Ironically in this case, a perennial drawback of neural networks is their lack of transparency. They provide incredibly accurate results, but it is almost impossible to figure out exactly how they came to that conclusion. Yin and his team tackled this by combining the classification and segmentation processes.
While one part of their model builds a segmented 3D image, another part identifies any pixels or areas that were particularly useful in the neural network’s recommended diagnosis. These can be combined to produce a heatmap on top of the 3D image, automatically highlighting those areas of the lungs that distinguish between different diagnoses.

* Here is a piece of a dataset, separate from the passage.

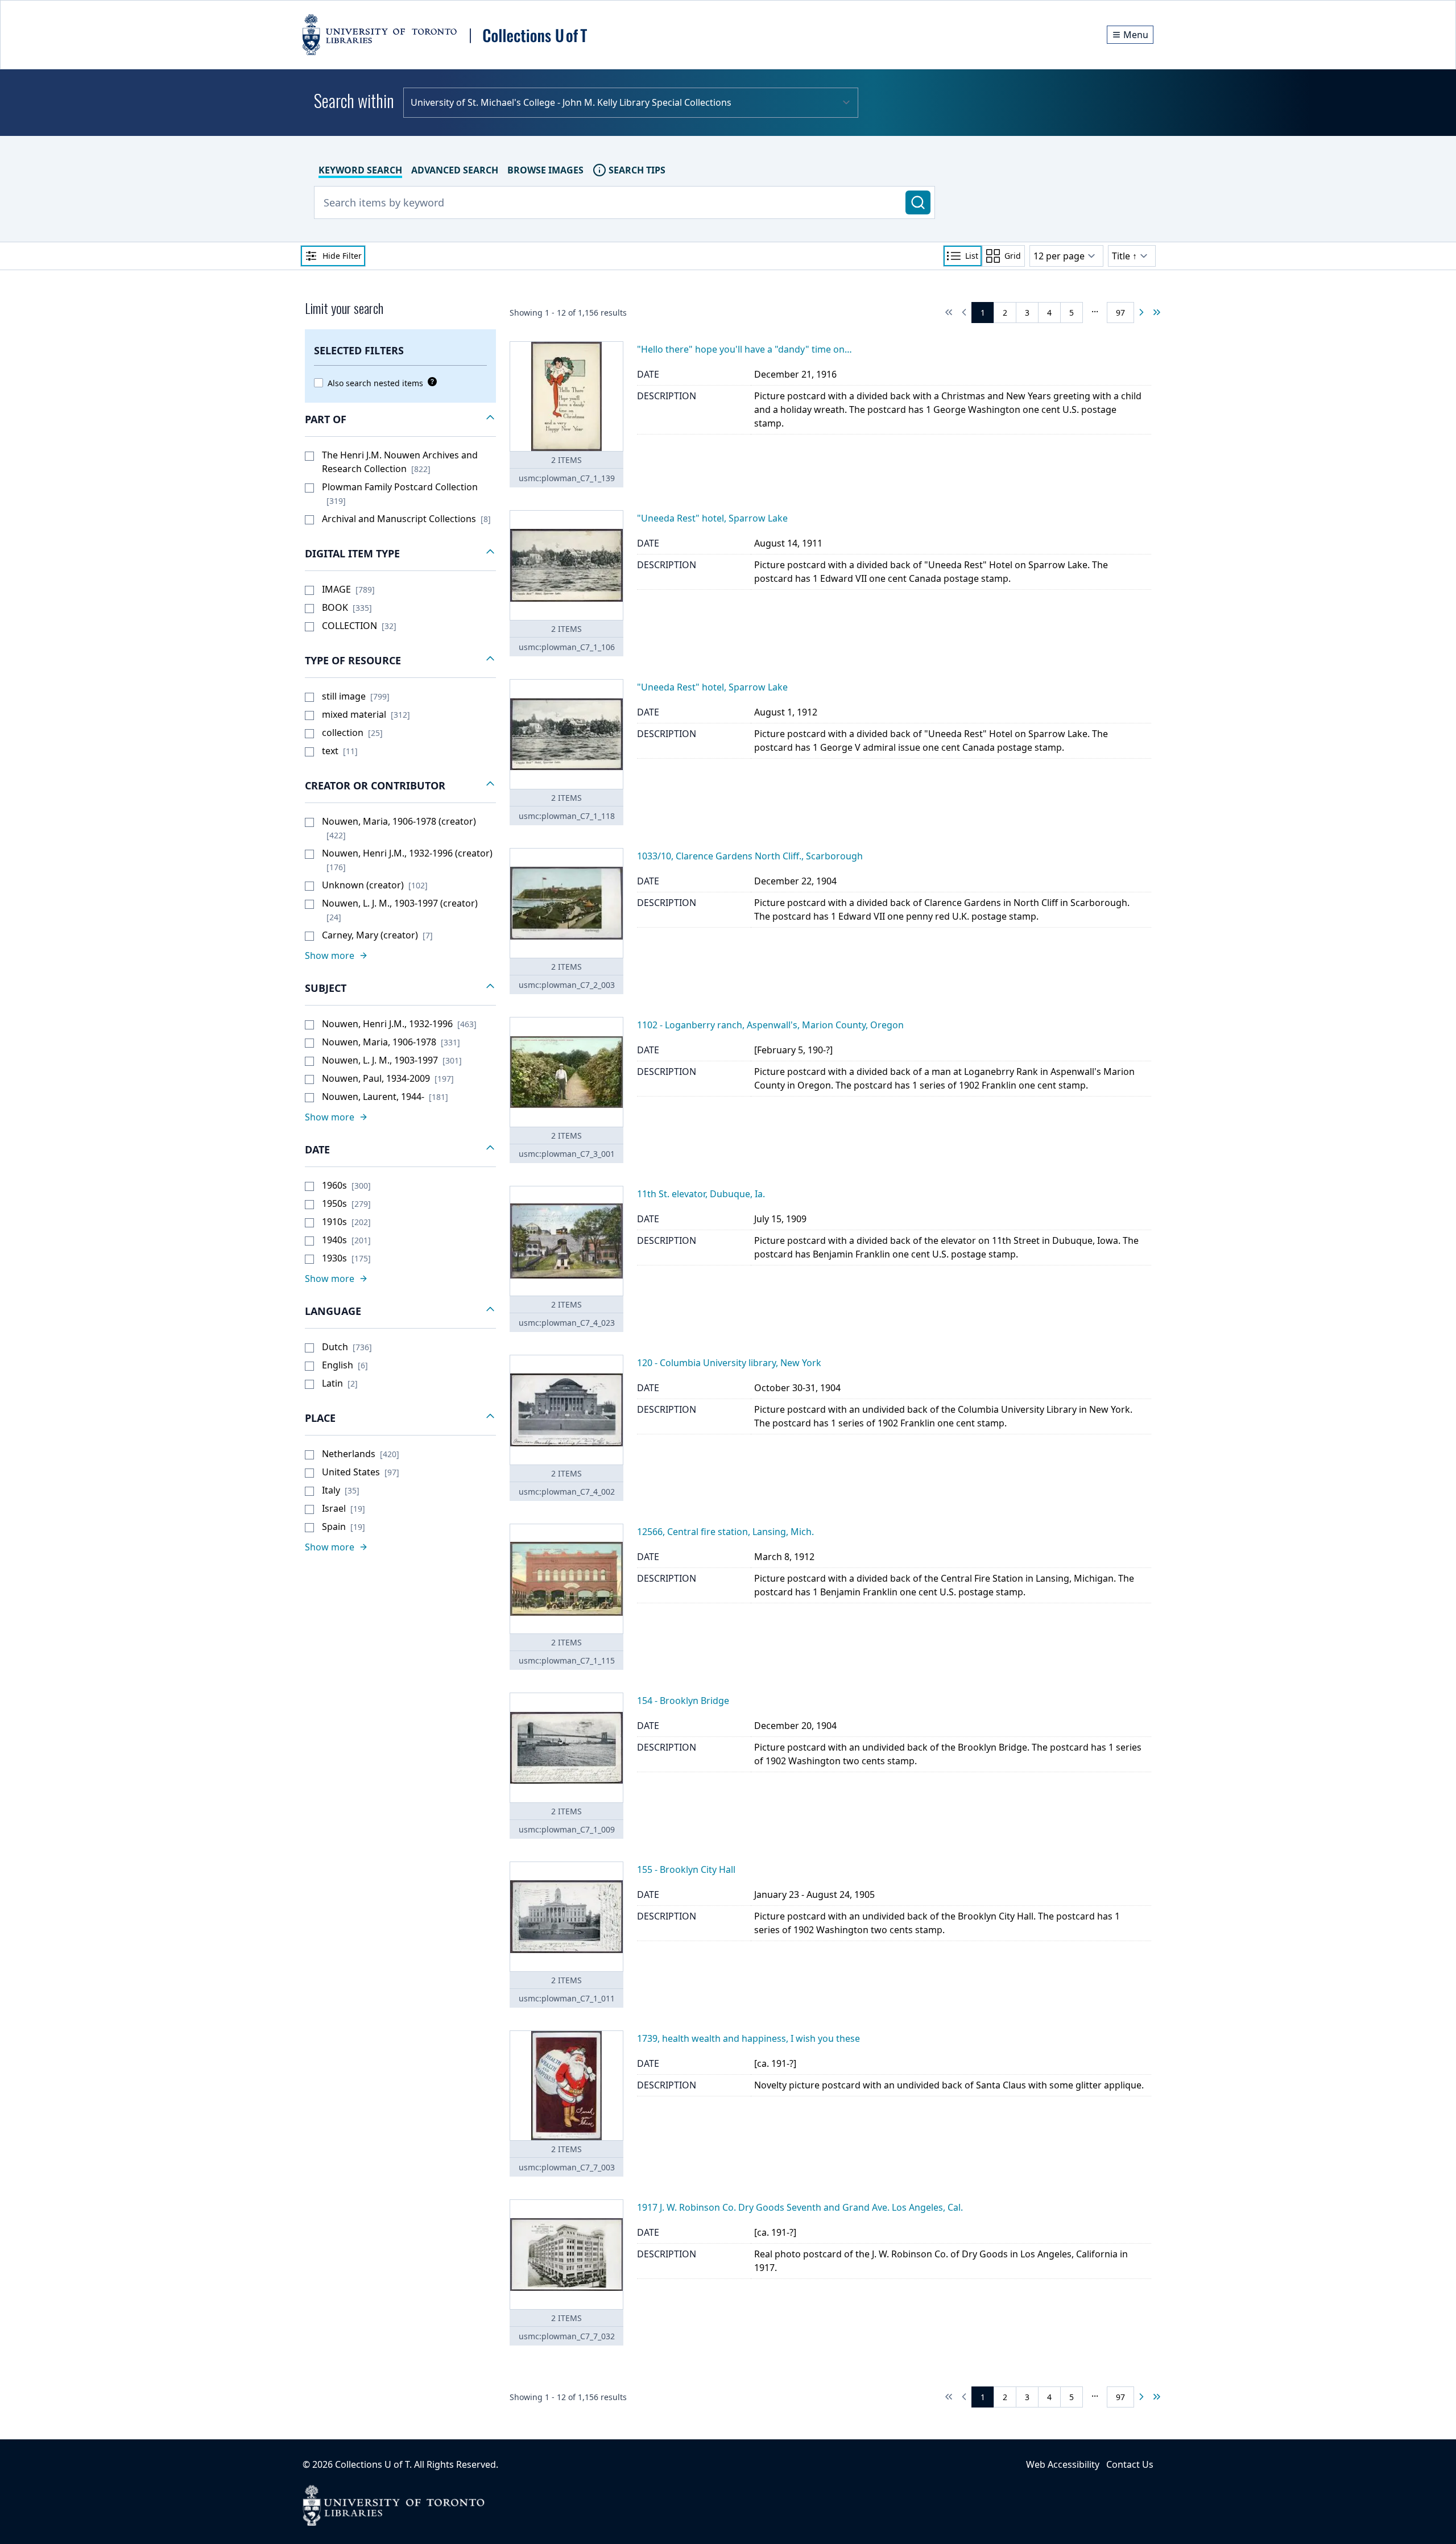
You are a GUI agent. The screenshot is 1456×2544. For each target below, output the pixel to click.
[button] (400, 420)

This means doctors get a recommended classification (for example, the model might recommend a diagnosis of pneumonia induced lung cancer), while also presenting a 3D heatmap for them to explore. This boosts the trust in the model, since doctors can see the underlying data displayed clearly, and patients can be lead through an explanation of how the conclusion was reached, and where exactly the problems lie.
The team tested their final model using more real-life examples from the COVID-19 Radiography database, and their final model achieved an accuracy of 95%, meaning 19 out of 20 of their diagnoses matched the data. This is a remarkable achievement, and provides doctors with an excellent tool to interpret and explain the diagnosis.
Improving Medical Diagnostics
The more accurately we can diagnose patients’ diseases, the more effective our treatments are. For instance, distinguishing bacterial pneumonia from COVID-19 is the difference between a simple course of antibiotics and two weeks of worsening symptoms.
Furthermore, although this combination of automated segmentation and classification is relatively novel, this approach isn’t restricted to just chest X-rays: it could be applied to many essential medical exams, such as CT scans to diagnose thyroid cancer, MRI to identify stroke in the brain, ultrasound to measure the health of a foetus, and many others.
The more we improve our non-invasive scanning technologies, the more patients can be spared mis-diagnoses, delays, or even exploratory surgery, all of which can cause unnecessary harm. Yin’s technology advances our ability to image, diagnose, and ultimately ensure patients receive the treatment they need.
MEET THE RESEARCHER
Senior Data Scientist
Yiqiao Yin studied machine learning and applied statistics at Columbia University, obtaining an MA in 2019 for his work on predicting relapse in breast cancer patients, achieving an accuracy of 92% compared to the industry standard of 60–70%. In 2020, Yin became a data scientist at Bayer Crop Science in New York, designing and prototyping new algorithms and techniques for the Harvest Analytic Division. Since 2020, Yin has also worked part-time as the Head of Curriculum Development at Veritas AI in New York, developing e-learning and interactive teaching materials for a pre-college AI program. This year, he joined LabCorp in New Jersey, leading projects that tackle drug development AI challenges using tools such as convolutional neural networks, long-short term memory, and recurrent neural networks. He’s worked on technologies that assist pathologists and radiologists with prognoses, and continues to develop state-of-the-art tools that help deliver safe and effective healthcare.
JX Shraut, L Liu, J Gong, Y Yin, A Multi-Output Network with U-net Enhanced Class Activation Map and Robust Classification Performance for Medical Imaging Analysis, World Academy of Science, Engineering and Technology [Biomedical and Biological Engineering] Online ISSN: 1307-6892.